--- Supplied passage Enclosed Below ---

||[May. 30th, 2006|12:50 am]
International Bon Vivant and Raconteur
I taped the Desperation TV movie when it aired last week and finally got a chance to watch it today. God, that was shit. I almost gave up after the first hour. Maybe I should have.|
I honestly don't know what to point to as the most ludicrous ingredient in this latest Stephen King/Mick Garris surf-and-turf. The kajillion-year-old demon cracking pop culture jokes about "blue states" and "swingles," both things it would know (or care) nothing about? The mother yelling at her son to stop praying, in what had to be the stupidest character-defining moment ever put on film? Or maybe when the cougar (a fucking cougar!) appears out of nowhere and leaps through a window to attack someone?
I haven't read the novel, so I don't know how much of this is directly from the page and how much is original to Stephen King's script, but I'll take this opportunity to point out yet again that King does not know how to write an effective screenplay. What works on the page, in terms of both dialogue and action, is different from what works on the screen. The very same dialogue that works well in your head when reading a novel can sound ridiculous when spoken aloud by an actor. Scripts are a different beast, with their own special needs and ways of doing things. But King seems to write them as if they're still novels, with entire scenes that drag on forever, leaving you begging for them to come to either a conflict or a resolution, something. The sheriff asking the author for his autograph might have worked well in the novel, where scenes can play out in their own sweet time, but on the screen it was interminable. In fact, the whole first hour of the three-hour movie felt interminable.

--- End of Enclosed Supplied passage ---
--- Provided data Enclosed Below ---

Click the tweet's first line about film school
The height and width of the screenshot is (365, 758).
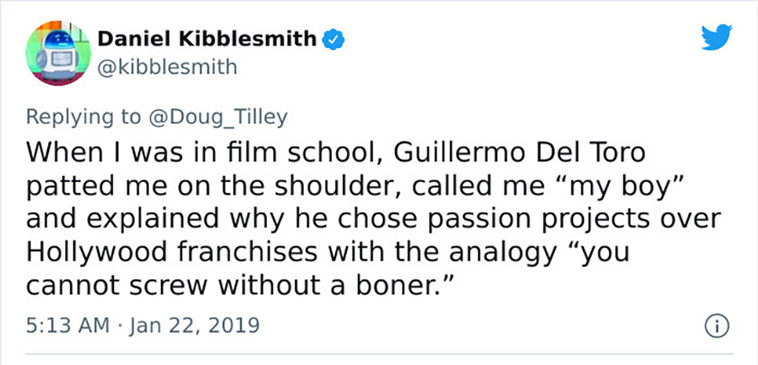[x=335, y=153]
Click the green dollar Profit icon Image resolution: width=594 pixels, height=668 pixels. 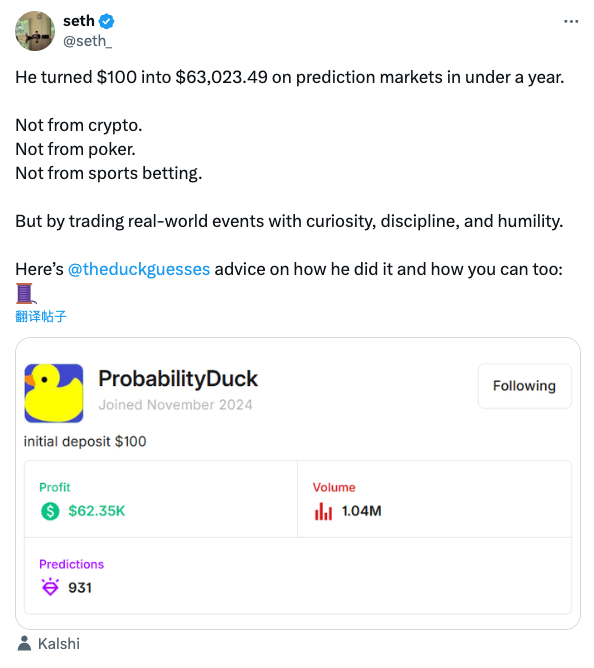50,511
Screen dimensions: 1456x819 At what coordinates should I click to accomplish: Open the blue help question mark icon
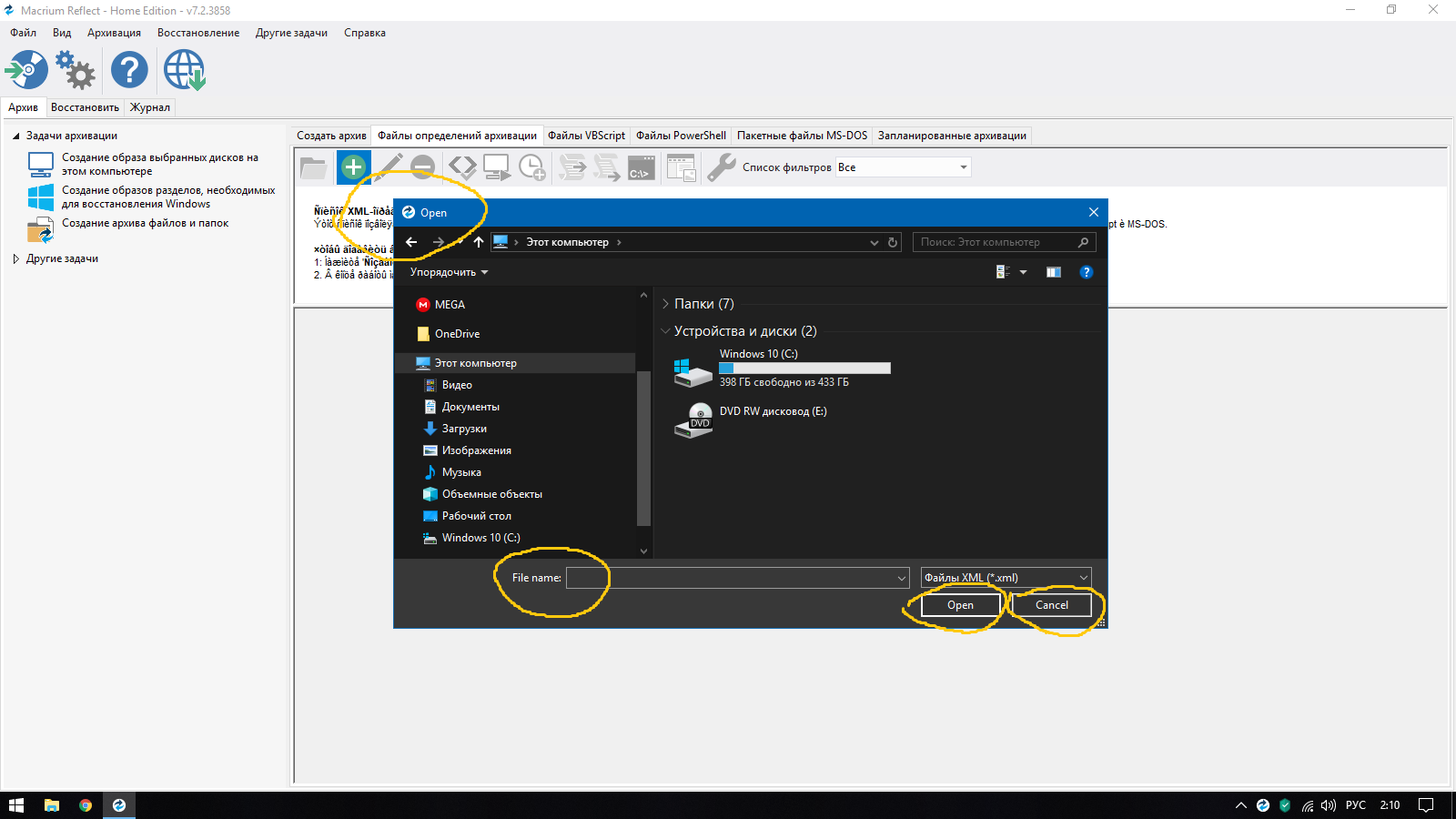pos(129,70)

--- End of Enclosed Provided data ---

Extend the blog post reviewing the Desperation TV movie, picking up after its final sentence.

Task response →
It definitely picks up in the second hour, when our heroes escape from their cells and go on the run, but by then it was too little too late. The whole story felt inconsequential to me. What was really at stake, other than the main characters getting out of Desperation, Nevada alive? Did Tak, the kajillion-year-old demon, have any plan outside of messing up that one town? Who knows? He seemed pretty content just to hang out where he was. So the world outside didn't seem endangered at all. There was nothing upping the ante, nothing to make our heroes believe Tak had to be stopped at all costs or everything would go to hell in a handbasket.
And don't get me started on all the God stuff. By the second time the little boy was talking about how we were all put here to love and serve God, I was rolling my eyes. Not because it's necessarily a bad sentiment (though one does have to wonder what kind of God would create an entire world just to worship him - is he really that insecure?) but because it was all talk. It didn't come to anything. Faith played no part outside of empty speeches used to pad out airtime and define characters as either God-fearing or atheists.
As I mentioned, I didn't read the novel. I like most of the King novels I've read, and I'll probably like this one too, once the memory of the TV movie has faded away. I remember he also published a novel under the Bachman name at the same time, called The Regulators, that was sort of a different version of the same story. Maybe that one would have made a better movie.